この地域にあった史蹟や寺社は移転しています。
「銅像榎本武揚」像。
本像は、榎本武揚没後の大正2年(1923)5月に建立されました。銅製で、標高は約3㍍あり、南を向き、大礼服姿で荘重な趣を呈しています。・・・榎本武揚(1836~1908)は、戊辰戦争終盤の箱館戦争で明治新政府軍と戦った旧幕臣として著名な人物です。武揚は箱館戦争の中心人物として投獄されましたが、維新後は明治政府に出仕し、文部大臣、外務大臣等、政府の要職を歴任しました。
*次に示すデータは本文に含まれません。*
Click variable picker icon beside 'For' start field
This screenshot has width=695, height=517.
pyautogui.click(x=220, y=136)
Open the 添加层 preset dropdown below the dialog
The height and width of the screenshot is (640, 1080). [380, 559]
晩年は向島に構えた別荘で過ごし、馬に乗って歩く姿が見られたようです。・・・
「梅若公園」。
この付近に移転前の「木母寺」があったようです。
正面のガラスに描かれた梅若堂。
明治期の木母寺境内。
江戸時代の木母寺は幕府から寺領を与えられ、多くの参拝者を集めていましたが、明治時代になり神仏分離令に伴う廃仏毀釈のあおりを受け木母寺は廃寺し梅若神社となりました。幕府の庇護を失った梅若神社の経営は苦しく、存続の危機に陥りますが、様々な人々の支援を受け、明治22年(1889)に寺院への復帰を果たしました。現在の木母寺に移築され現存する梅若堂は、木母寺が再興されたのちに建立されたもので、戦時中の空襲から奇跡的に消失を免れたものです。「木母寺境内の図」は、その梅若堂が当該地に建立された明治期の木母寺の様子を伝える貴重な資料です。画面の中央に梅若堂、右手に木母寺の本堂、左手に料理茶屋がそれぞれ描かれており、梅若堂を中心とした木母寺境内の様子が描かれた一枚です。
「梅若塚」。
解説板。
梅若塚の梅若丸は伝説上の人物で、謡曲「隅田川」で知られます。梅若丸は京都北白川の吉田少将惟房の遺児で、比叡山で修行中に信夫の藤太という人買いによりさらわれ、奥州に向かう途中、隅田川のほとりで死にます。その死を哀れんだ天台宗の高僧忠円が築いた墓が梅若塚であると伝えられます。木母寺は忠円により梅若塚の傍らに建てられた墨田院梅若寺が始まりとされます。塚は梅若山王権現として信仰を集めました。木母寺は当該地周辺にありましたが、白鬚防災団地建設に伴い、現在地に移転しています。
より詳しい解説板。
・・・「たづね来て とはゝこたへよ みやこ鳥 すみたかはら(隅田河原)の 露ときえぬと」という辞世の句を残し、貞元元年3月15日、梅若丸はわずか12歳でその生涯を閉じます。その死を哀れんだ出羽国羽黒山の高僧で下総の御坊忠円阿闍梨が墓を築き、一本の柳を植えて菩提を弔ったのが梅若塚であると伝えられ、梅若丸は山王権現として信仰の対象となっています。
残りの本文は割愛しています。